→ **Problem description**: From the entries below, return every line that includes the word "computer".

→ **Data section**:
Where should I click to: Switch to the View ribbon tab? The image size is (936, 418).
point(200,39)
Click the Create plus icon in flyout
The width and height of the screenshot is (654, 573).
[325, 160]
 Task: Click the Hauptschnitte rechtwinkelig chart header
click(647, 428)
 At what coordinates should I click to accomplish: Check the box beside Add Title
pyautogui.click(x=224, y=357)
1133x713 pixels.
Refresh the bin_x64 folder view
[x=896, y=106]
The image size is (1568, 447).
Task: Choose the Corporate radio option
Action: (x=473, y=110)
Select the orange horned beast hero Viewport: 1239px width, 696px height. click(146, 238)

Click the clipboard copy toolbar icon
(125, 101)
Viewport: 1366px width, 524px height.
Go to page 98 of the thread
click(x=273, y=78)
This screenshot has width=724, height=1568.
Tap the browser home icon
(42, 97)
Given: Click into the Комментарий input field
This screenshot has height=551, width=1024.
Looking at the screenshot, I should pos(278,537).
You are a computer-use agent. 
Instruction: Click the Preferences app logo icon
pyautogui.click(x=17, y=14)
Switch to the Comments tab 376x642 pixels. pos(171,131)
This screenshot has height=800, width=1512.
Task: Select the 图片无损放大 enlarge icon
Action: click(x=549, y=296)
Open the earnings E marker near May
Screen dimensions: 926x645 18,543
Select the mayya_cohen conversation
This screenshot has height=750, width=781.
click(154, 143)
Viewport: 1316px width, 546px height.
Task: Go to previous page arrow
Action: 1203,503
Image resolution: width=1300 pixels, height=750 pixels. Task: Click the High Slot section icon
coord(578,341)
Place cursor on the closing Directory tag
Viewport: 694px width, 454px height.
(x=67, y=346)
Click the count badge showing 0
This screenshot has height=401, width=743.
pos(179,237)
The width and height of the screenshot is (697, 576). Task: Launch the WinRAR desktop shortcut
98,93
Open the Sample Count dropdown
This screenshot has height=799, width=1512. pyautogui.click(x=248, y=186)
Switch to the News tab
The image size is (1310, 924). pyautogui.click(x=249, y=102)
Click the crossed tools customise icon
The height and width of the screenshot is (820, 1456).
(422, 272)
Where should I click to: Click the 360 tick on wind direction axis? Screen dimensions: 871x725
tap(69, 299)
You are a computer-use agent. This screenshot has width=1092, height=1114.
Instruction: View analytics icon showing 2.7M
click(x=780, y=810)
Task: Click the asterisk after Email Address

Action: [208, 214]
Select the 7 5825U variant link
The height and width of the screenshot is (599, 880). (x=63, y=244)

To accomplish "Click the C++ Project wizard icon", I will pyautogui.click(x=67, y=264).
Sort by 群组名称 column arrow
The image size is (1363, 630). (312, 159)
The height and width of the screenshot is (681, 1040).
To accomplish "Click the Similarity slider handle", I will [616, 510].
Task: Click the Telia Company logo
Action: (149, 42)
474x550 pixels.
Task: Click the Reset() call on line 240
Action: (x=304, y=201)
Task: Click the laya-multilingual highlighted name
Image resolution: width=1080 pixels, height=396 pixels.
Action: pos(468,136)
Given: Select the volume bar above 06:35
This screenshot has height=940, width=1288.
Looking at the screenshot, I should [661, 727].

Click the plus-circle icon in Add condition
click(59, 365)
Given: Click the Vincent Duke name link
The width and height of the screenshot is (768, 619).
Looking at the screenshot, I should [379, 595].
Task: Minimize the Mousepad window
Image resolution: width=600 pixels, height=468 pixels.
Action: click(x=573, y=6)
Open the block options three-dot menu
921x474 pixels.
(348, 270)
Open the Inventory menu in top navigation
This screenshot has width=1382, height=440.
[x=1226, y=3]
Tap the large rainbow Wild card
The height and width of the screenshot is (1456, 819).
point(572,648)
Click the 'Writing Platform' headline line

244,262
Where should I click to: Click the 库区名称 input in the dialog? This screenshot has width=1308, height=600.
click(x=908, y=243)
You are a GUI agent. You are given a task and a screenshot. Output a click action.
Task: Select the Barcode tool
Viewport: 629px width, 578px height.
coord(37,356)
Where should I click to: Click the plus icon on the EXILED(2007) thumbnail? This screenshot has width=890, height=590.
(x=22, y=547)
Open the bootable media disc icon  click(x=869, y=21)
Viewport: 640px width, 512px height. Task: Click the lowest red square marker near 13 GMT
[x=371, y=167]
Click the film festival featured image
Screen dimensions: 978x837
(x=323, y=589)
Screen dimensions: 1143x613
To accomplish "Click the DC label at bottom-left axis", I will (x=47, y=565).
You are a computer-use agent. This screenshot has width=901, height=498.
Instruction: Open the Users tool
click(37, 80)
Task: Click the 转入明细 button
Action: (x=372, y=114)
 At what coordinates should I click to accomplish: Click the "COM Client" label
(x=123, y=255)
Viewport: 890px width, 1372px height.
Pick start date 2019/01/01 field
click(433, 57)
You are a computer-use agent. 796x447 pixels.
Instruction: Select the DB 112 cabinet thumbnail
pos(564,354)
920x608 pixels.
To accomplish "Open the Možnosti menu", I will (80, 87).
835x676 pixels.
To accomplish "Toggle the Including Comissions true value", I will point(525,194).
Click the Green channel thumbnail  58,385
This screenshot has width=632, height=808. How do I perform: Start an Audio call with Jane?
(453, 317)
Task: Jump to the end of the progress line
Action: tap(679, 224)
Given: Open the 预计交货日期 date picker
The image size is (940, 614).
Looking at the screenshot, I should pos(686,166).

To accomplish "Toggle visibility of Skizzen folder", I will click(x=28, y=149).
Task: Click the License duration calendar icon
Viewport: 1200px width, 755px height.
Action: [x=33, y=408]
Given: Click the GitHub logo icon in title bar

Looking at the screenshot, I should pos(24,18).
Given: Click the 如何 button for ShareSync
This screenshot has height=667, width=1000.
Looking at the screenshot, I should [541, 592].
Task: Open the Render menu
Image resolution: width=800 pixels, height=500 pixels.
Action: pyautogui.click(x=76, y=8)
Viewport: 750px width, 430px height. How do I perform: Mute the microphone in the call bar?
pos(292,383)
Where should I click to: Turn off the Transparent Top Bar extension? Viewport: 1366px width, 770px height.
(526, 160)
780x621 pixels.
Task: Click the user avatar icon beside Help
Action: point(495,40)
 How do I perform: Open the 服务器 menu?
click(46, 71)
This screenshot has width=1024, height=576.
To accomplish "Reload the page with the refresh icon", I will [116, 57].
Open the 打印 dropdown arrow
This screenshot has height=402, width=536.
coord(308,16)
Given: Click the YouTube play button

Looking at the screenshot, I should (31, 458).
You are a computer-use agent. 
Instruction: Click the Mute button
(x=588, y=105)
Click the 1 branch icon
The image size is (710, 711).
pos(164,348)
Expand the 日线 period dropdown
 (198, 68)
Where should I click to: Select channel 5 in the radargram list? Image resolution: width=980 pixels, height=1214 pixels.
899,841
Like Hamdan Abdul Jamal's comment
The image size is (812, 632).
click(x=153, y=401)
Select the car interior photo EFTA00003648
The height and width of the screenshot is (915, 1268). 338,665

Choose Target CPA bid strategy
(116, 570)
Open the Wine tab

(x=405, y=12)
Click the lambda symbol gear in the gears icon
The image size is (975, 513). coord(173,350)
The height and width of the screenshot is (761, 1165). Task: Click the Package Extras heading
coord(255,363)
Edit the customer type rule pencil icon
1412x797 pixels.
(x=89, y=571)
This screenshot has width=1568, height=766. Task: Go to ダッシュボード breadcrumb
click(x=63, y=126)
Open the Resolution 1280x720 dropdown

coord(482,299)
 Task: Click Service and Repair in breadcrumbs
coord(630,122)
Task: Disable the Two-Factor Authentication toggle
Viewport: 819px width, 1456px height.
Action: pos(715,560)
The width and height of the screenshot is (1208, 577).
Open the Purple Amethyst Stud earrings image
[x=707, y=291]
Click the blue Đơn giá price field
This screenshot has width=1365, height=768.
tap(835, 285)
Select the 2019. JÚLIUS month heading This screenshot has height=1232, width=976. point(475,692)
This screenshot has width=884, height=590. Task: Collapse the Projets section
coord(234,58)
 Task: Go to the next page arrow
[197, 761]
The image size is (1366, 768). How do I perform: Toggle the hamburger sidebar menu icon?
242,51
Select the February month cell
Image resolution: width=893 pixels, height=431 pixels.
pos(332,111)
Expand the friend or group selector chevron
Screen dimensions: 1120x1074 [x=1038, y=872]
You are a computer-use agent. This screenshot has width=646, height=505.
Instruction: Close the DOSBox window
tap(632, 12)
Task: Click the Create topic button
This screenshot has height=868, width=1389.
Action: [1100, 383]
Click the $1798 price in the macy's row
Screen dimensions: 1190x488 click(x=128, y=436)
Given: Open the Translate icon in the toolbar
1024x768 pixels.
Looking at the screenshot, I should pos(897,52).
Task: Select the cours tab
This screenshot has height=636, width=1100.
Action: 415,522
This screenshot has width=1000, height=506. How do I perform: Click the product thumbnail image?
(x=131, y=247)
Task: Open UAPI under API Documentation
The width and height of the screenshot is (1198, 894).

→ **Completed task**:
You are a computer-use agent. 
You are a computer-use agent. This screenshot has width=1092, height=1114.
You are a computer-use agent. This screenshot has width=901, height=498.
You are a computer-use agent. 796x447 pixels.
You are a computer-use agent. 
You are a computer-use agent. This screenshot has width=646, height=505.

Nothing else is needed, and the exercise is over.